Skip to main content

Breaking the rules

As is evident from excellent articles written here, here, here and here, the 4th of January 2011 was a glorious day for cricket. Truly, the words 'test match' were dissected cleanly and explained with a fierce clarity that should leave no one in doubt - this is the sport of cricket distilled to its finest base elements. However, that day has passed and I will not attempt to add descriptions or superlatives to it. Instead, I wonder about today and tomorrow, the 4th and 5th days of what could be a test for all time.

If India are to have any chance of winning, they have to bowl out the South Africans for less than 200 runs. At the most, 220 - 230. With the SA bowling attack... actually who am I kidding; with Steyn bowling as he is, we cannot chase any more than that. If, by some chance, in the 2nd innings, he repeats or betters (yes, you heard it here first) those two spells from yesterday, we are finished. I believe this completely and utterly. Yes, we have a great batting line-up. It is quite likely one of the few line-ups in world cricket that has the technical competence to stand a remote chance against the SA attack on this pitch at this stage of the game.
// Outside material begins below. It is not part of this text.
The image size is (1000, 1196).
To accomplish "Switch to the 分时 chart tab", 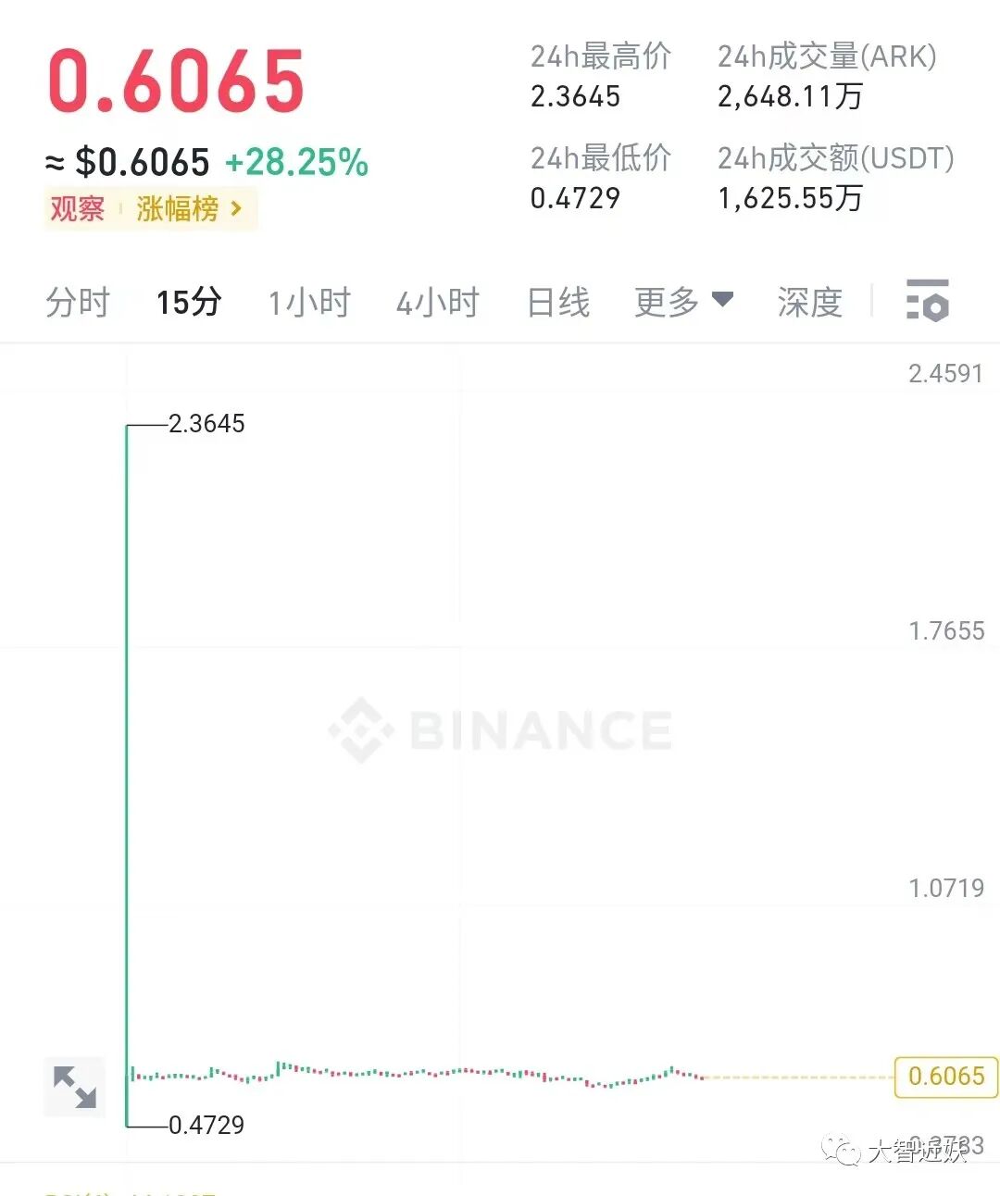I will [78, 303].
But GG is pugnacious rather than supremely accomplished, CP has youth and reflexes on his side but no experience and our holy triumvirate must be, for every magical moment they've ever given us, tired.

Which brings me to the crux of the matter - IF we are to stand a chance, I argue that VS cannot play his 'natural game'. I know, I know. He is a game changer. When it comes together, his batting is a joy to behold. To play any other way would be akin to asking a hurricane to be gentle. I accept all of these ideas. I can even see the half-exasperated, half-resigned shake of the head and the wry smile when my idea is voiced.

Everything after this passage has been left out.